§ **TEXTO EXTRAÍDO**:

####

La segunda efigie del cura de Dolores a la que me voy a referir es la de un gran cuadro pintado al óleo en 1865 por Joaquín Ramírez (ciudad de México, 1832-1866), un destacado pintor académico de mediados del siglo. Fue exhibida en la decimotercera exposición de la academia de San Carlos (por entonces denominada Imperial), celebrada en noviembre de aquel año, bajo el título de Retrato del benemérito de la patria, General D. Miguel Hidalgo. Le hacía par, en aquella exposición, el igualmente monumental Retrato del libertador de México

D. Agustín de Itur-bide, de Petronilo Monroy, así como los bocetos de sendas efigies de otros dos “beneméritos de la patria”, los generales José María Morelos (por Monroy) y Mariano Matamoros (por José Obregón). Todos ellos estaban destinados a vestir las paredes del más suntuoso de los salones de honor que Maximiliano ordenara erigir, mediante las readaptaciones pertinentes, en el Palacio Nacional (entonces “Imperial”). La tarea de disponer y coordinar la decoración pictórica, tanto de este recinto como del alcázar de Chapultepec, le había sido confiada a Santiago Rebull, profesor de la Academia, quien para ello echó mano de los talentos de sus discípulos más aventajados. La serie de retratos históricos ejecutados para el “Salón de Iturbide” habría de completarse con un par adicional, los de Ignacio Allende y Vicente Guerrero (obra de Ramón Pérez y Ramón Sagredo, respectivamente), no expuestos en 1865.

Es necesario analizar la imagen de Hidalgo dentro del conjunto iconográfico del que formaba parte, para calibrar mejor la intención del programa.

Si bien es cierto que el nombre asignado a este salón honraba la memoria de Iturbide como “libertador de México”, según lo precisaba el título original del retrato respectivo, el pintor lo representó no en el acto de proclamar la independencia (como sí lo hiciera Manuel Vilar en una escultura de 1851) sino engalanado con el atuendo y las insignias imperiales, con la probable mira de construir una relación legitimadora de precedencia con el propio régimen de Maximiliano. Y, también, como un gesto de aquiescencia con la interpretación histórica del nacimiento del México independiente propuesta por Lucas Alamán y defendida a ultranza por el partido conservador. Con todo, la copiosa presencia numérica asignada a los caudillos insurgentes resultaba arrolladora, confrontada con el solitario trasunto de Iturbide.

Vale recordar el ideario de gobierno que el príncipe austriaco había formulado en el momento de aceptar condicionalmente la corona de México que la Junta de Notables le fue a ofrecer a Miramar. Su propósito sería, dijo, “instaurar una política verdaderamente nacional, debido a la cual los diversos partidos, olvidando sus antiguos resentimientos, trabajen en común para colocar a México en el sitio preferente que le está destinado entre todos los pueblos”.

####

Entradas sobre la búsqueda de palabras y elementos
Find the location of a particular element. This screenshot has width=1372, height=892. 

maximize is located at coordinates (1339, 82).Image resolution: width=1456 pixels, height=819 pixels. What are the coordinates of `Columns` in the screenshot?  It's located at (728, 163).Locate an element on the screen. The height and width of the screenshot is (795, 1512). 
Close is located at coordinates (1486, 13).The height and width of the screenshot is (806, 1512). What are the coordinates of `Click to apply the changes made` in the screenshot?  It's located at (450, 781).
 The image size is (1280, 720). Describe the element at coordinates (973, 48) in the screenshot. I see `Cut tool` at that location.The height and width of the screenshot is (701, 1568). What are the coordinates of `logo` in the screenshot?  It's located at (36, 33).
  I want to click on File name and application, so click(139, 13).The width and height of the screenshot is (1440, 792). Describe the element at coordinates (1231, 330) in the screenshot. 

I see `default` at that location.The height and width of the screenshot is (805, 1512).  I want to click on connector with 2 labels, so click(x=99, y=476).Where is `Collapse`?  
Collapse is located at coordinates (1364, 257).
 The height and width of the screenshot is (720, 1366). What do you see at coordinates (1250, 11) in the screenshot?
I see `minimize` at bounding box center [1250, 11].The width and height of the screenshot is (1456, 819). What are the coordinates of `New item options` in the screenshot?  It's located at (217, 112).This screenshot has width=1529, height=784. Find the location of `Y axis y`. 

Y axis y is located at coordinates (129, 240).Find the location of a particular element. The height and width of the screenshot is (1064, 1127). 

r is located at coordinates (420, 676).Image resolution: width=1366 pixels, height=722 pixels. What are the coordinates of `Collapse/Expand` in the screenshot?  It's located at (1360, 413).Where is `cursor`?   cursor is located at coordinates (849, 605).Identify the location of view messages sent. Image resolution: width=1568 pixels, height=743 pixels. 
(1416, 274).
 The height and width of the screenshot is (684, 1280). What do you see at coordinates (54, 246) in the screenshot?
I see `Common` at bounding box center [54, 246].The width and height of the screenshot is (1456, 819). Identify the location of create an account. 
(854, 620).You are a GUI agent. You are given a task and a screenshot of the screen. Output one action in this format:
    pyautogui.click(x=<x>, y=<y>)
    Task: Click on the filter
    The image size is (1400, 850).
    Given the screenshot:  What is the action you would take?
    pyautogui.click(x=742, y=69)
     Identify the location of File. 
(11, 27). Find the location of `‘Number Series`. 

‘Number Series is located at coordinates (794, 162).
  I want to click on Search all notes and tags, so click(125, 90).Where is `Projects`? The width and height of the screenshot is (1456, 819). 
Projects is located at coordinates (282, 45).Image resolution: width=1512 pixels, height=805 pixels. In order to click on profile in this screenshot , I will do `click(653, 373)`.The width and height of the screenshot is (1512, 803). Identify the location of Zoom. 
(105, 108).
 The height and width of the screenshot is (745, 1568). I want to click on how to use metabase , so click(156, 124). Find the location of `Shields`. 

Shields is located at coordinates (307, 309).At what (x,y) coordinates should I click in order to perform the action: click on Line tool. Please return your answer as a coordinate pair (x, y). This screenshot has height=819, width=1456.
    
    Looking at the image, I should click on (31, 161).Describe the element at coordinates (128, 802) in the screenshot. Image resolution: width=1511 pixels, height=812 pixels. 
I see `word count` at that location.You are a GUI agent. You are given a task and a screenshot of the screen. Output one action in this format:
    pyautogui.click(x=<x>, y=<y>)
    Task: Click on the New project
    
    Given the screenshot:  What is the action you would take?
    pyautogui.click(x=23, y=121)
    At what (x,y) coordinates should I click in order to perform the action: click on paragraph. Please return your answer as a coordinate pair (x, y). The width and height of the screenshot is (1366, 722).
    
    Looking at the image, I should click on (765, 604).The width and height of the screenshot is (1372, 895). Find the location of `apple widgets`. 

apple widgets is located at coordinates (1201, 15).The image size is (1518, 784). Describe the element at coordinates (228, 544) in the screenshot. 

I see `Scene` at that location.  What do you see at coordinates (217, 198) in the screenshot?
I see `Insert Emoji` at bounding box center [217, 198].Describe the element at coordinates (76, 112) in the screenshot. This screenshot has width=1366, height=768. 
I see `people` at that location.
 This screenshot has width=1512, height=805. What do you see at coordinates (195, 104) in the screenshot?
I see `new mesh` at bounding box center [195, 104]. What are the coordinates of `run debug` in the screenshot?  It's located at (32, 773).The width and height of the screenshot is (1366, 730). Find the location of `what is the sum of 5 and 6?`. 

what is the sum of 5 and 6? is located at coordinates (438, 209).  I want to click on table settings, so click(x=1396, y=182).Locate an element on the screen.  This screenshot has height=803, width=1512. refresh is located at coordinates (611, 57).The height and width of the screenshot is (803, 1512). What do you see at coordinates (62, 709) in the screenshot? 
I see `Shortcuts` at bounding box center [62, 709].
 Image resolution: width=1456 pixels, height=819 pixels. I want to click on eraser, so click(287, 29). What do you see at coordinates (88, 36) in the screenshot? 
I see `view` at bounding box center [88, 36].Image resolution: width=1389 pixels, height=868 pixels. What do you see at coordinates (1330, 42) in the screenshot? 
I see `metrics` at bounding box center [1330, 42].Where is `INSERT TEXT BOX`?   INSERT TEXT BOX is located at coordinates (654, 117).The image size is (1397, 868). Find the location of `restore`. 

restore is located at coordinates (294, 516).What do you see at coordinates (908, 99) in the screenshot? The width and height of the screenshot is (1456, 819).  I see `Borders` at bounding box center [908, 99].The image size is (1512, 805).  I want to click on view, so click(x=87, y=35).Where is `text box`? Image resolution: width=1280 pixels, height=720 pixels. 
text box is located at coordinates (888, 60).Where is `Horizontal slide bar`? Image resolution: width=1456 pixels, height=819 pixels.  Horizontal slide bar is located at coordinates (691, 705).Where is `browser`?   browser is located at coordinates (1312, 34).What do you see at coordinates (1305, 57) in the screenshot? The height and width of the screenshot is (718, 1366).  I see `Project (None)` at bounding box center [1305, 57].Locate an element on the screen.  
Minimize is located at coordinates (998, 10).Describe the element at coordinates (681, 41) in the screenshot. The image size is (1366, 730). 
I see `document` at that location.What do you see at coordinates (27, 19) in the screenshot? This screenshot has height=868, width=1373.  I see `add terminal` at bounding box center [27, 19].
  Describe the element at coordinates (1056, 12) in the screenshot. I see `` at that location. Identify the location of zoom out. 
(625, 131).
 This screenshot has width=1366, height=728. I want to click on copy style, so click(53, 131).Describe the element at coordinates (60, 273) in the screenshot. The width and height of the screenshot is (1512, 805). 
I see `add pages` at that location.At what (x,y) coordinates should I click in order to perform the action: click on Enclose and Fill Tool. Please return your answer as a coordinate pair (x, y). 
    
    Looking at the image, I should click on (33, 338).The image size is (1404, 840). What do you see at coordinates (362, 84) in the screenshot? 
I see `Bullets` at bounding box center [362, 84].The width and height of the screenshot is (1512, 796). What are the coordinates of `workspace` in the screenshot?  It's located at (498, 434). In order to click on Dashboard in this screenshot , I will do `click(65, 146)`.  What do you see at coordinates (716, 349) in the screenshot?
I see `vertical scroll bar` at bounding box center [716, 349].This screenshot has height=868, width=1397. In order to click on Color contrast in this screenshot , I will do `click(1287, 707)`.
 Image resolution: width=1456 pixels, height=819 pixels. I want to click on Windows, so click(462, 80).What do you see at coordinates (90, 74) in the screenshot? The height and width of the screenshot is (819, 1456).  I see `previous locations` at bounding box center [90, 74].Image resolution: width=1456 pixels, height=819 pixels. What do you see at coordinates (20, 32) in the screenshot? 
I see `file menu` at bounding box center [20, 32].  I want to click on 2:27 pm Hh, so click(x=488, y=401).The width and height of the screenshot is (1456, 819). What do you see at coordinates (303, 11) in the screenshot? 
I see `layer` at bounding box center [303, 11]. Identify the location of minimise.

####

§ **PROBLEMA PLANTEADO 1**:
Transcribe sin cambios el pasaje del texto sobre el retrato de Hidalgo que comienza con las palabras que contienen "Si bien es cierto" y termina con "trasunto de Iturbide.".
§ **PROBLEMA PLANTEADO 2**:
Según el texto sobre el retrato de Hidalgo, ¿en qué año pintó Joaquín Ramírez el gran cuadro al óleo del cura de Dolores?

§ **RESPUESTA ESCRITA 1**:
Si bien es cierto que el nombre asignado a este salón honraba la memoria de Iturbide como “libertador de México”, según lo precisaba el título original del retrato respectivo, el pintor lo representó no en el acto de proclamar la independencia (como sí lo hiciera Manuel Vilar en una escultura de 1851) sino engalanado con el atuendo y las insignias imperiales, con la probable mira de construir una relación legitimadora de precedencia con el propio régimen de Maximiliano. Y, también, como un gesto de aquiescencia con la interpretación histórica del nacimiento del México independiente propuesta por Lucas Alamán y defendida a ultranza por el partido conservador. Con todo, la copiosa presencia numérica asignada a los caudillos insurgentes resultaba arrolladora, confrontada con el solitario trasunto de Iturbide.

§ **RESPUESTA ESCRITA 2**:
En 1865.